Nintendo's Wii May Shake Up Video Game Design

by Alex Russel
alex.russel@computeranimationschoolreview.com
Computer Animation School Review Columnist

Nintendo's new Wii console (pronounced 'we') is another way the gaming industry is trying to get more people playing video games. Video game designers are worried that the usual audience (teenage boys) isn't enough for a sustainable future.

Video game design companies are constantly on the prowl for new audiences. One of the effects of that epic search is Nintendo's new Wii console, whose unique design is meant to attract users that may have shied away from video games in the past.

Video Game Design Gets New Joystick

The signature detail of the Wii console is its innovative joystick. The joystick is unlike any other before it. It's more of a motion detector than anything else. While playing a tennis video game design, for example, the user swings the joystick as if a racquet, and the user's on-screen avatar does the same. Test users of the tennis games are already extolling the virtues of the Wii joystick.

Video Game Design School Effects?

Anyone attending video game design school should look closely at the release of the Nintendo Wii. If the console catches on, video game design could expand into a whole new sphere.

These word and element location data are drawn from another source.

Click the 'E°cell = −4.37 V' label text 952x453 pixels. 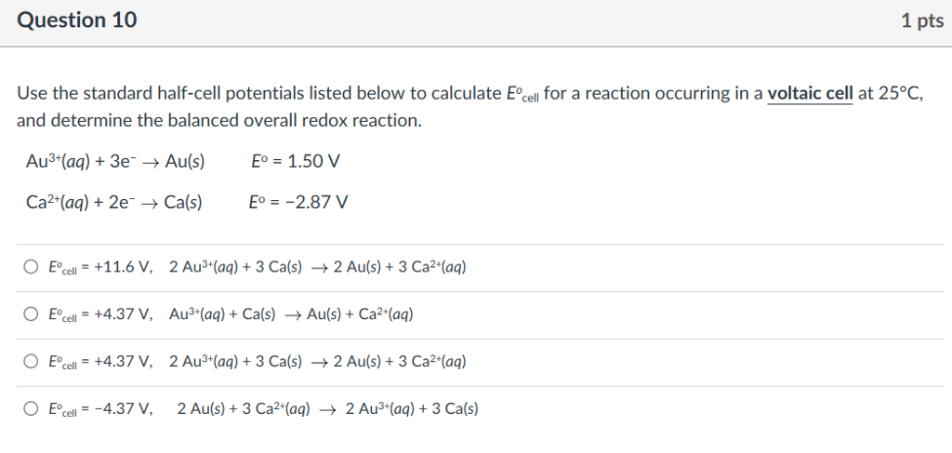click(x=100, y=409)
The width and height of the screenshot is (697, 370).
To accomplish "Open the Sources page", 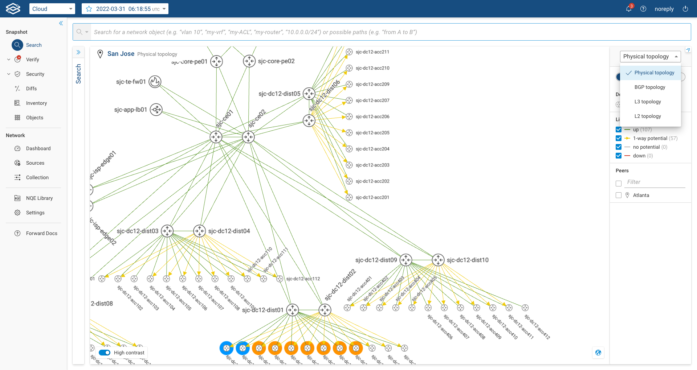I will pyautogui.click(x=34, y=163).
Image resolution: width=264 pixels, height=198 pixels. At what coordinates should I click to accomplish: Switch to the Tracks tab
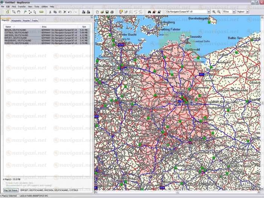(35, 20)
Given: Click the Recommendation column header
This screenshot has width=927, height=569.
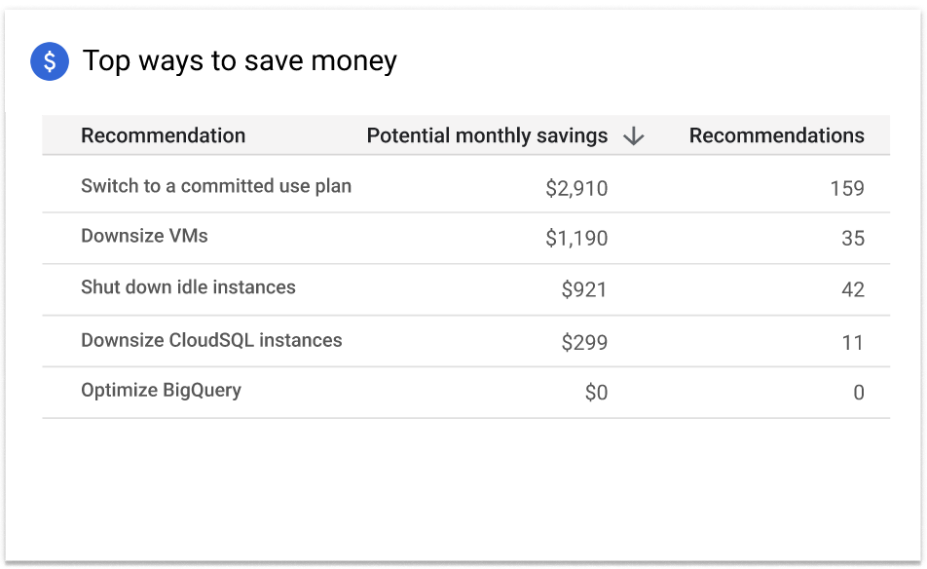Looking at the screenshot, I should 163,135.
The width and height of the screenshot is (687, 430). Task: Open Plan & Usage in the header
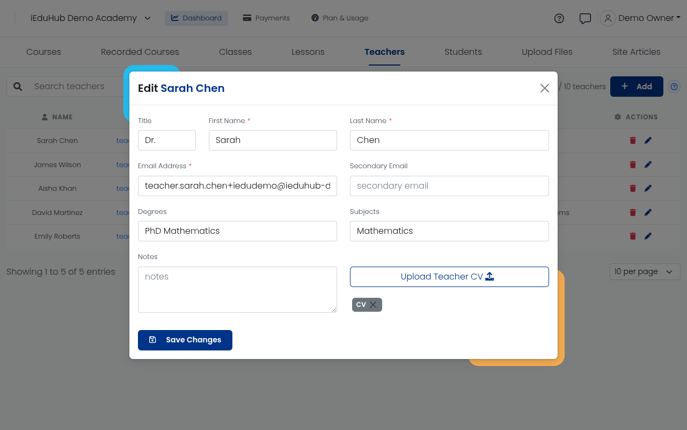point(340,18)
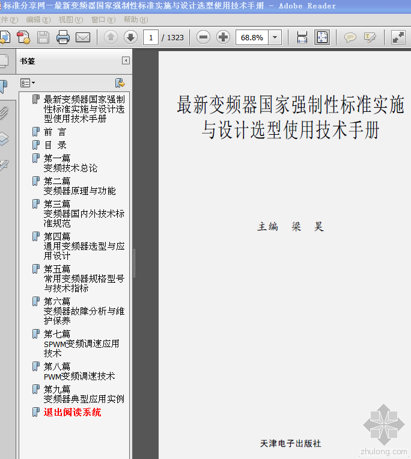Click the page number input field
The width and height of the screenshot is (411, 459).
coord(150,37)

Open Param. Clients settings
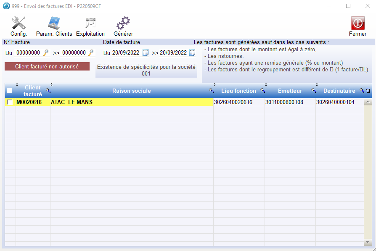[54, 23]
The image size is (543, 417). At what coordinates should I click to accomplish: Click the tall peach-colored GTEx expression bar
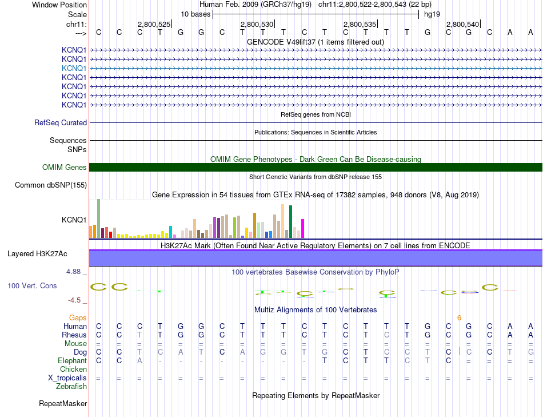[282, 221]
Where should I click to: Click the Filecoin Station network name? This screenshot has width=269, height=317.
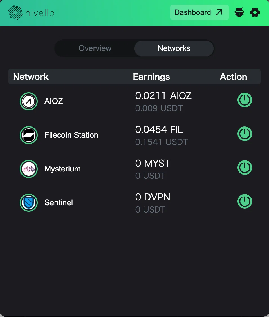click(71, 135)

Suddenly, video game design could become a far more physical concept. Video game users would be standing in front of the couch (throwing a football, slicing an enemy in half) instead of sitting in the couch clicking furiously at a more typical joystick. Video game design school is an excellent place to experiment with the frontiers of video game design. In fact, more and more colleges and universities offer a variety of video game design classes for an industry that is ever-expanding.

Different View For Video Game Design School

And one way to find new audiences is to explore game designs that are easier than the increasingly complex games designed for increasingly powerful (and expensive) video game consoles. A good project then for video game design school is to think more simply than many designers are inclined to do.

That's one of the stated desires of intended designers anyway. We'll see if users, and eventually designers coming out of video game design schools, will realize those goals.

Sources
USA Today
The New York Times Mulls The Potential For Video Game Design

About the Author
Alex Russel is a freelance media writer living in Brooklyn.